**ASSIGNED TASK**
Starting at the line that contains "Image resolution: width=900" and ending at the final line of the entries below, write out each line exactly as it appears, but omit the pictures.

**RAW DATA**
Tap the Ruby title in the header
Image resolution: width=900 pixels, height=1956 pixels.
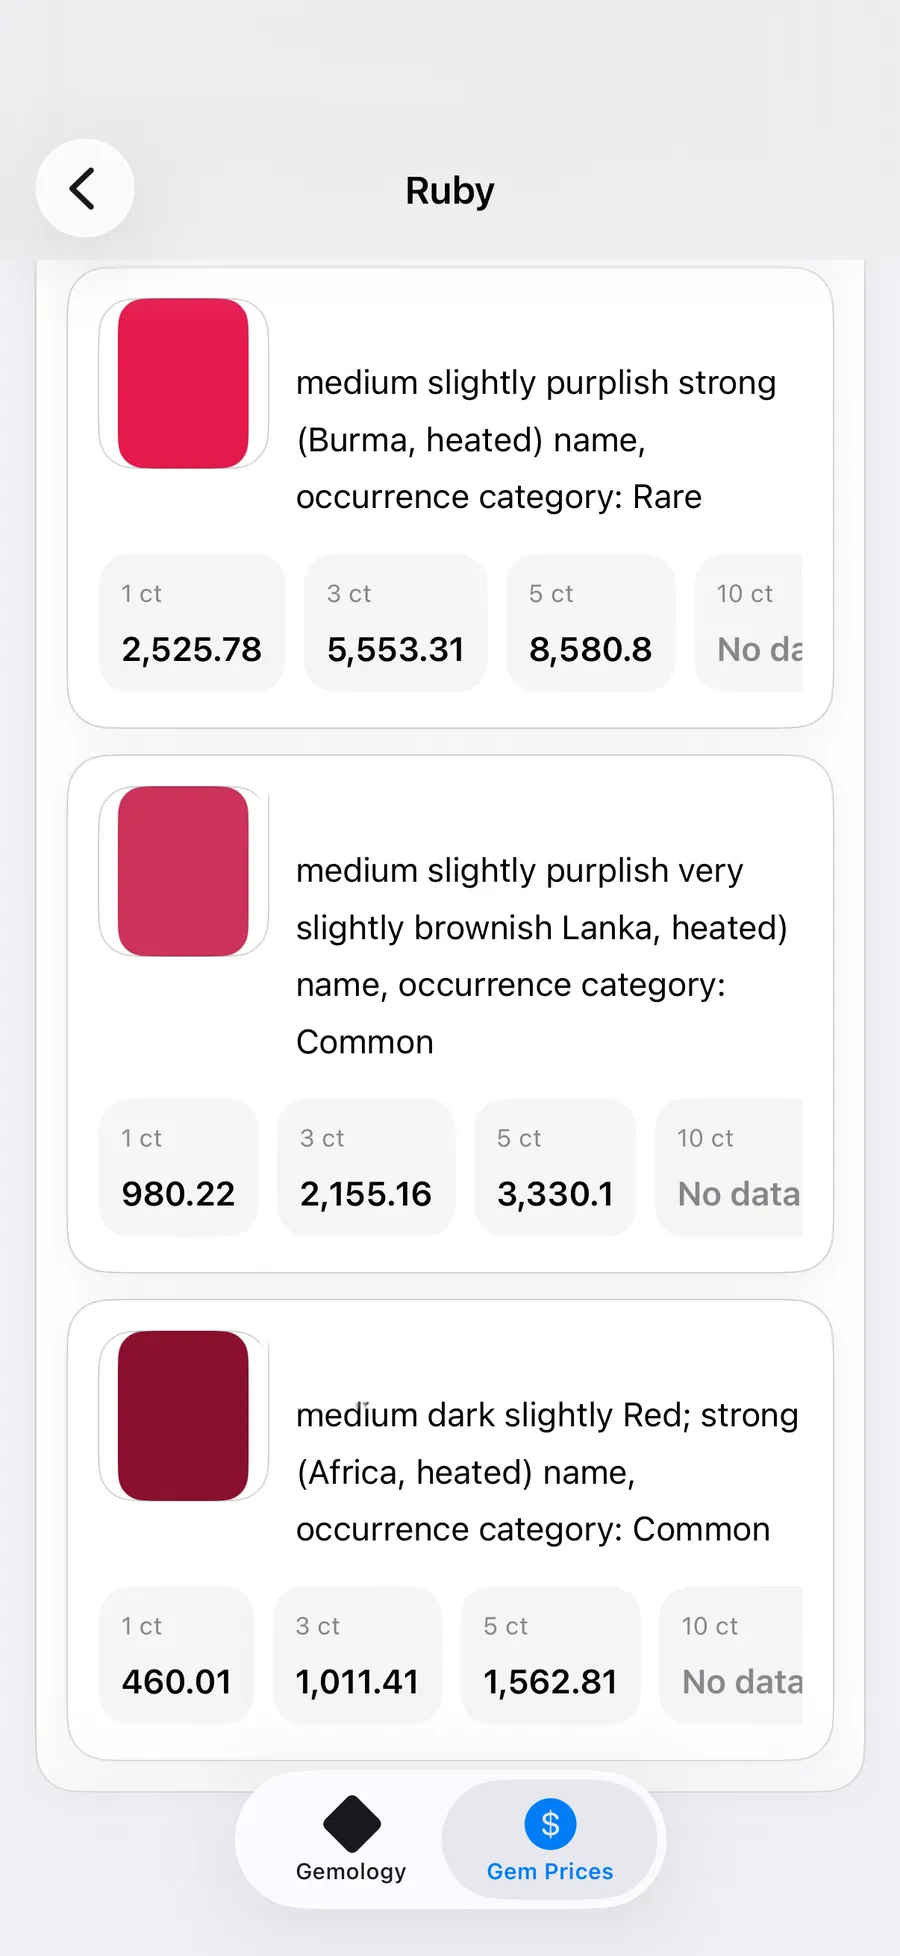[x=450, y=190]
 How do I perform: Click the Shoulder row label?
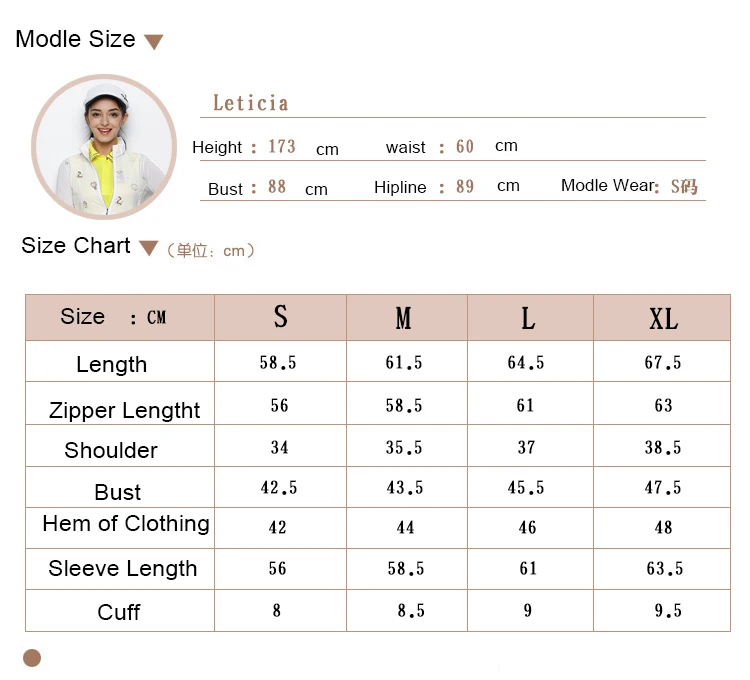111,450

**EXERCISE RESULT**
Image resolution: width=900 pixels, height=1956 pixels.
[x=450, y=190]
 How do I perform: Click the Shoulder row label?
111,450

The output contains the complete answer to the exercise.